Abbiamo cambiato altre case durante il periodo scolastico ma siamo rimasti sempre nel quartiere, prima in via del Faro molto vicina alla scuola elementare Marconi, che ho frequentato per tutti i cinque anni e potevo raggiungere da solo senza pericoli e senza accompagnatori. Entrano nella mia vita questi fabbricati importanti del quartiere. Il Faro vero riferimento del quartiere tutto bianco si ergeva sulla punta di San Cataldo al lato ovest del porto sul mare Adriatico. È alto ٦٧ metri, aperto nel 1869 a forma ottagonale, 380 scalini, abbellito da un grande giardino ed alberi da frutta. Un vero guardiano del mare che per oltre centocinquanta anni ha regolato il traffico navale di avvicinamento al porto con i suoi lampi di luce ad intervalli di venti secondi intercettati dalle navi già a ventitré miglia dalla costa.

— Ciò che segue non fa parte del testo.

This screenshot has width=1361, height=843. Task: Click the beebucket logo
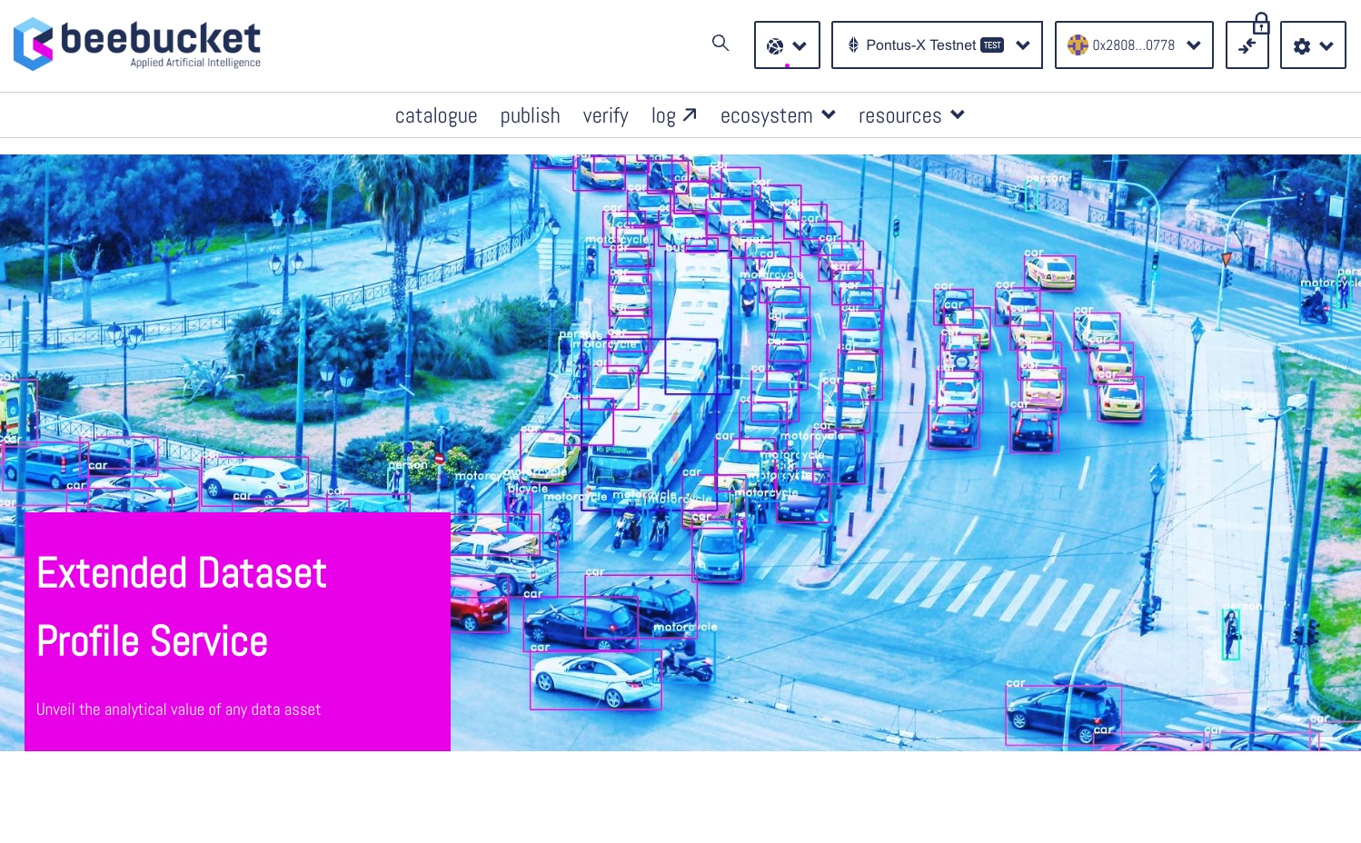coord(137,45)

Il guardiano del faro aveva la responsabilità di alimentare la lampada, issare ed ammainare la bandiera; era una figura mitica per tutto il quartiere e di grande reputazione. Nella stessa area nel 1904 era stato inaugurato il primo collegamento radiotelegrafico via etere, per scopi commerciali, con la città di Antivari in Montenegro sulla costa opposta ad opera di Guglielmo Marconi che negli anni successivi diede il nome alla scuola elementare che io frequentavo. Episodio straordinario, pioneristico, di valore nazionale e non solo, che contribuì a sviluppare opportunità commerciali nuove e rinforzare la vocazione mercantile del territorio. Per completare la descrizione del quartiere e comprendere gli elementi che hanno accompagnato la mia adolescenza desidero evidenziare che oltre al faro ed alla scuola Marconi in aree adiacenti il porto erano state costruite Casematte
in pietra a protezione del territorio e diventate dopo la guerra luoghi di gioco per tutti i ragazzi.
Continuando il racconto dei miei primi lustri di vita nel quartiere San Cataldo di Bari mi piace evidenziare che furono anni molto belli e che il faro, la scuola elementare, il lungomare, le botteghe commerciali ed artigiane, i giardini e gli ampi spazi erano diventati luoghi di incontro, giochi e frequentazione con i tanti compagni di scuola ed amici e gli anni 50 sono stati anni di animazione, innovazione, di grandi discussioni che impegnavano le nostre ore libere e le lunghe passeggiate quotidiane. Anche lo sport e non solo il calcio impegnò le nostre ore libere grazie alla presenza in zona di un Centro Universitario Sportivo specializzato per il canottaggio, la vela ed altri sport. Un piccolo quartiere circondato dal mare, con pochi abitanti e con tante infrastrutture che per quegli anni potevano certamente essere considerate una grande opportunità. Il porto con i suoi traffici mercantili, il faro con il suo secolo di vita, la scuola Marconi con la sua gloria scientifica, il CUS con le sue attività sportive, la Fiera del Levante luogo di incontri per valorizzare tutta l’economia meridionale e porta verso Oriente, le acciaierie pugliesi, i mercati generali per la frutta e la verdura con le loro grandi aree di movimentazione e commercio, lo stadio.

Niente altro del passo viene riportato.